Task item:
Work through the listing below, copying each line that carries the word "computer".

========================================

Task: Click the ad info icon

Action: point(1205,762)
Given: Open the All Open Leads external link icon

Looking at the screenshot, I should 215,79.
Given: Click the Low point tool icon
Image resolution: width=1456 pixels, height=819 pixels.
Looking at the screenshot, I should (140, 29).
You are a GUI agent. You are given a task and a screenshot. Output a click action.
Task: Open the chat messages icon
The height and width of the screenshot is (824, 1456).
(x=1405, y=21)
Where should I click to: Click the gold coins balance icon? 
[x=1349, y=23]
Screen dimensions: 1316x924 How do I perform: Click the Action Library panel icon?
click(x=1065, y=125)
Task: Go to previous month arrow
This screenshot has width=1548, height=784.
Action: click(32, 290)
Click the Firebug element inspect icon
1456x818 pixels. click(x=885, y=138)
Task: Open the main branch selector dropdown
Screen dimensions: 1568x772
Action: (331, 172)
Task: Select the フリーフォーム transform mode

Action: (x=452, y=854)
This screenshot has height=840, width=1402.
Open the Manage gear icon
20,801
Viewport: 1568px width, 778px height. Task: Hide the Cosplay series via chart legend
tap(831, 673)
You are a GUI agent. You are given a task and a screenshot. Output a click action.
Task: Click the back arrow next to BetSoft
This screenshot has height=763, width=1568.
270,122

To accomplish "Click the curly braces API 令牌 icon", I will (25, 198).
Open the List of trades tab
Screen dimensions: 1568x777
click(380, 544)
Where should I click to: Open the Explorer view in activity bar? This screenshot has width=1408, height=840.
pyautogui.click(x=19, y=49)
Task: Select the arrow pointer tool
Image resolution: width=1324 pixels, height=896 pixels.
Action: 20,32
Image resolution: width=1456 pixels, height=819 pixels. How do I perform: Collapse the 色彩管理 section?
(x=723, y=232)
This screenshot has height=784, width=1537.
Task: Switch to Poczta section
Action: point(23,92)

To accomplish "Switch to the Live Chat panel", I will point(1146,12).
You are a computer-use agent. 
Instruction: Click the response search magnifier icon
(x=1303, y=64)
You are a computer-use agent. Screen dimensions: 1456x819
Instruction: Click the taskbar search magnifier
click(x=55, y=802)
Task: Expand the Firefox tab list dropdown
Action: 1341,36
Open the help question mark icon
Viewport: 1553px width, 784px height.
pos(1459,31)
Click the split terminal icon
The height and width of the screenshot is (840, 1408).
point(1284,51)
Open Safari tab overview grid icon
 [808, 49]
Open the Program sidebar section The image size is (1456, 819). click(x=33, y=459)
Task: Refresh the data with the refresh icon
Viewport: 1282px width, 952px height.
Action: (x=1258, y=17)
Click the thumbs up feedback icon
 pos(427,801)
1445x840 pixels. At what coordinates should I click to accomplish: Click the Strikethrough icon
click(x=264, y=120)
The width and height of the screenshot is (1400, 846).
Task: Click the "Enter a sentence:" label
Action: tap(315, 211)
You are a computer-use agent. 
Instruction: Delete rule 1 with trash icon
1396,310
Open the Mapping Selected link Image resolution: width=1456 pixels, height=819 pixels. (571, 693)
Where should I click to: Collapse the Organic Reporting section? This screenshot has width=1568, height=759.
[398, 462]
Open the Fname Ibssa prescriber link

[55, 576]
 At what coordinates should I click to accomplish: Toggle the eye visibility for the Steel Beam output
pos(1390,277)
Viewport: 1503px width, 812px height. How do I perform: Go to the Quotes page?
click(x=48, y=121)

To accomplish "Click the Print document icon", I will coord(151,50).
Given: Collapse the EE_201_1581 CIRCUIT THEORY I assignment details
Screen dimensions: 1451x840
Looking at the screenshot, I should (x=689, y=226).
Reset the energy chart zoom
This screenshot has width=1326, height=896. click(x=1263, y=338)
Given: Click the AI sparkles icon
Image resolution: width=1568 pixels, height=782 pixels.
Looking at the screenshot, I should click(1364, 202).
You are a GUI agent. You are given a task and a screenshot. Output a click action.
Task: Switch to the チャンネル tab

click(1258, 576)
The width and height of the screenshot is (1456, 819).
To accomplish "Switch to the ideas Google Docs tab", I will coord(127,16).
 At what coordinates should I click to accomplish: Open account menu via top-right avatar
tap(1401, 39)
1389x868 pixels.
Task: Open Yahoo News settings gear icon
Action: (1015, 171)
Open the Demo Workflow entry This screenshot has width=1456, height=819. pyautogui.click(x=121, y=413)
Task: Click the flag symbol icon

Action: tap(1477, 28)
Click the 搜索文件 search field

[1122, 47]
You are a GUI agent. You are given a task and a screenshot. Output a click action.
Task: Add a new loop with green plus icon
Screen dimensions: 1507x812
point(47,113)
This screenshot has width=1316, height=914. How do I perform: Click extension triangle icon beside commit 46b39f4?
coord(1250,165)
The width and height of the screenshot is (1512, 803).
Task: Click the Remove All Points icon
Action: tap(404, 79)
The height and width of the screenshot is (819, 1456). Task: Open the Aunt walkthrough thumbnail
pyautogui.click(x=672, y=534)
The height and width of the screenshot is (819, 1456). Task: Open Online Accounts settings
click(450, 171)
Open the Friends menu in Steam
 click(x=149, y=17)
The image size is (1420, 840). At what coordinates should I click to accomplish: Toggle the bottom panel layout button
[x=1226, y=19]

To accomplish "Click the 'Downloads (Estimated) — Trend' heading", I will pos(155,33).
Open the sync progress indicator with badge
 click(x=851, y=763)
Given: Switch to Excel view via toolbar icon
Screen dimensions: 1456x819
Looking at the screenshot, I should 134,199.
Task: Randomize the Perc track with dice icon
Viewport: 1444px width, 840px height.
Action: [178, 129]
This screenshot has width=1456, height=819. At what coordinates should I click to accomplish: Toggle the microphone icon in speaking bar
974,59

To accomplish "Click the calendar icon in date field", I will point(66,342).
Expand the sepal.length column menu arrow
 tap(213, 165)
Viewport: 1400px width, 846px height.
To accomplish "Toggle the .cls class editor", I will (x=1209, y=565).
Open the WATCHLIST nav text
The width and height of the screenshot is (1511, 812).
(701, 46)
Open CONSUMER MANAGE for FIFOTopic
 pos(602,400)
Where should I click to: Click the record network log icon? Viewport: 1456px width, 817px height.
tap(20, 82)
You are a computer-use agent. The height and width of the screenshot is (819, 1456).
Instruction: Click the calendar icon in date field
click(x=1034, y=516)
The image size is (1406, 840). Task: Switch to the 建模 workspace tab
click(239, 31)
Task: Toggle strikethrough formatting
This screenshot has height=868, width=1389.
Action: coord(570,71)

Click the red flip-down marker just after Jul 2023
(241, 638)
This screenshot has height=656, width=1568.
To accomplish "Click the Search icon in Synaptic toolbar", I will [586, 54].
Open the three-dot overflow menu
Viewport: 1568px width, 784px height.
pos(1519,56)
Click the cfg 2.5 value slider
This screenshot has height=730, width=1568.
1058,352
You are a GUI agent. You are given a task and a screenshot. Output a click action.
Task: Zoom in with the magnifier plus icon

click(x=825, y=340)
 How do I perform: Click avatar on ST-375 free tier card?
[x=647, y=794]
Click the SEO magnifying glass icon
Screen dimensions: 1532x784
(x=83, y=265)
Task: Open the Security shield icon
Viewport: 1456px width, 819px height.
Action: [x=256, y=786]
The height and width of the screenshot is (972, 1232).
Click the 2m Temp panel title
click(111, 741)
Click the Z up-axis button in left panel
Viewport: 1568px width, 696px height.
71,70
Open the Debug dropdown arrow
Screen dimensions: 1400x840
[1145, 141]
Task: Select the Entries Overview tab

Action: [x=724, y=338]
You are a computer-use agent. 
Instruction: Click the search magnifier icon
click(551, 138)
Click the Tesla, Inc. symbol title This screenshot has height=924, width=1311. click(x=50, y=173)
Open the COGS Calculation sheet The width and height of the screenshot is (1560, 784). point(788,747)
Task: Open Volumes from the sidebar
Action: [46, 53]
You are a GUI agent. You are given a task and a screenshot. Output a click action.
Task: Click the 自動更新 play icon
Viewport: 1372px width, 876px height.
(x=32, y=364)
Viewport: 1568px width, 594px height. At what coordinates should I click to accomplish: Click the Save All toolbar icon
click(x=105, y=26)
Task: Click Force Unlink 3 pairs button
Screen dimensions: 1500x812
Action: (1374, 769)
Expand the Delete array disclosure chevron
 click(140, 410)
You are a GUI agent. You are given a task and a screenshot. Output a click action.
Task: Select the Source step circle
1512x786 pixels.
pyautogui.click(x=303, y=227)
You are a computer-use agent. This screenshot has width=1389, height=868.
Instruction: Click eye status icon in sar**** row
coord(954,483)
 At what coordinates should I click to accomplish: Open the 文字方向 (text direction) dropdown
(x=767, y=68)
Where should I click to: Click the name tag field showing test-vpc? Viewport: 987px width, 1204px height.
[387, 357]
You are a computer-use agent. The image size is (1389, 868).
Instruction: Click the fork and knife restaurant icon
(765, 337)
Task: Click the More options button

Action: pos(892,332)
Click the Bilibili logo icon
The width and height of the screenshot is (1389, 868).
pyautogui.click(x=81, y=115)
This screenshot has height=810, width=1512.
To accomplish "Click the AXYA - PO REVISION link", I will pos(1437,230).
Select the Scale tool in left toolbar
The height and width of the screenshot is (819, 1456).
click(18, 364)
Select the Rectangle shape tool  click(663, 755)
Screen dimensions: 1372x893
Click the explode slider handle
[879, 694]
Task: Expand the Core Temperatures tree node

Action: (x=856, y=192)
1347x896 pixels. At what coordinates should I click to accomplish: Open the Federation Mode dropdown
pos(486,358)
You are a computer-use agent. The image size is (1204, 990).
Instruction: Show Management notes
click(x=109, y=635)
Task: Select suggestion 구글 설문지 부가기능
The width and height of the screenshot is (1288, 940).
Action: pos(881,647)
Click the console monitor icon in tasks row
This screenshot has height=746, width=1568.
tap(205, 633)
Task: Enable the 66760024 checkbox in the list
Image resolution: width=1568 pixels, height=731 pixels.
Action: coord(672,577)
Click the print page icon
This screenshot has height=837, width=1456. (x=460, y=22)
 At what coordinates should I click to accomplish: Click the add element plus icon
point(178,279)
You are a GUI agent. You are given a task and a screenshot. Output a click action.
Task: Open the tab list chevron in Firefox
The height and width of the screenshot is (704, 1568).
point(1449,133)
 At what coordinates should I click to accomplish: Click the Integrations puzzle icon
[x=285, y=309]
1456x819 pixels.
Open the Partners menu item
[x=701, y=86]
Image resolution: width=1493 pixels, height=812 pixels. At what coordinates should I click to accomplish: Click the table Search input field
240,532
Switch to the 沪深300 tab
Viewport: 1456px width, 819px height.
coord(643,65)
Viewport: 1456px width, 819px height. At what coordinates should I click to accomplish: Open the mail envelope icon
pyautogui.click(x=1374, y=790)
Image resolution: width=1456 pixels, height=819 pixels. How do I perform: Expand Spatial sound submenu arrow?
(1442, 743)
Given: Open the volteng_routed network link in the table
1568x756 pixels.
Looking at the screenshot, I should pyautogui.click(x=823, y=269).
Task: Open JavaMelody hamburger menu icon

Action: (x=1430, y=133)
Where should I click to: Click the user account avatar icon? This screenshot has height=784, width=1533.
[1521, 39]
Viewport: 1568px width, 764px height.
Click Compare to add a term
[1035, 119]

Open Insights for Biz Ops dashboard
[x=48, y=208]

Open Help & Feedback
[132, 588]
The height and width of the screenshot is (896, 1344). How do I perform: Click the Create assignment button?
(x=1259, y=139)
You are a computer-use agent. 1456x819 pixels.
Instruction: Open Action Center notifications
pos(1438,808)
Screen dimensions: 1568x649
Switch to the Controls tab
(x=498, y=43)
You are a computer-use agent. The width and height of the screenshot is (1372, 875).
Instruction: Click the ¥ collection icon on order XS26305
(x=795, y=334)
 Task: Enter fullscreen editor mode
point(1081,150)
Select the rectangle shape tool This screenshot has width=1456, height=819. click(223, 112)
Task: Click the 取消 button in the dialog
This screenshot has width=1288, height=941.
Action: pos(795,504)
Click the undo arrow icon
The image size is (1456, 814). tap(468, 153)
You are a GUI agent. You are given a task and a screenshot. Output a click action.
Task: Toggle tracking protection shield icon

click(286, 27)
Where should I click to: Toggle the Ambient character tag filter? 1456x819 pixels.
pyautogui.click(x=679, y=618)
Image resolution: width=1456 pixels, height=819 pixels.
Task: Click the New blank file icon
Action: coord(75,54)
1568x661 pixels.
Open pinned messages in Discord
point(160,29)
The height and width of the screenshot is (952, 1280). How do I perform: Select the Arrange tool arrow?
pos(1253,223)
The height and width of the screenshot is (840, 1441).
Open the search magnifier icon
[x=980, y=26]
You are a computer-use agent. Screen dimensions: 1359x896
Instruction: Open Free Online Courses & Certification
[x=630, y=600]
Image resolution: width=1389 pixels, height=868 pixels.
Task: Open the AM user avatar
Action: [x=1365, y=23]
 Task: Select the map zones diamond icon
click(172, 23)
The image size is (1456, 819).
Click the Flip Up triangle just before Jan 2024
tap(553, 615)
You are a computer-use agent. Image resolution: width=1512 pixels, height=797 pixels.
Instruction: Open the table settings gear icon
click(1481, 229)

========================================

Your response:
You are a computer-use agent. 
You are a computer-use agent. Screen dimensions: 1456x819
You are a computer-use agent. 
You are a computer-use agent. The height and width of the screenshot is (819, 1456).
You are a computer-use agent. 
You are a computer-use agent. This screenshot has width=1389, height=868.
You are a computer-use agent. The image size is (1389, 868).
You are a computer-use agent. The image size is (1204, 990).
You are a computer-use agent. 1456x819 pixels.
You are a computer-use agent. The width and height of the screenshot is (1372, 875).
You are a computer-use agent. Screen dimensions: 1359x896
You are a computer-use agent. Image resolution: width=1512 pixels, height=797 pixels.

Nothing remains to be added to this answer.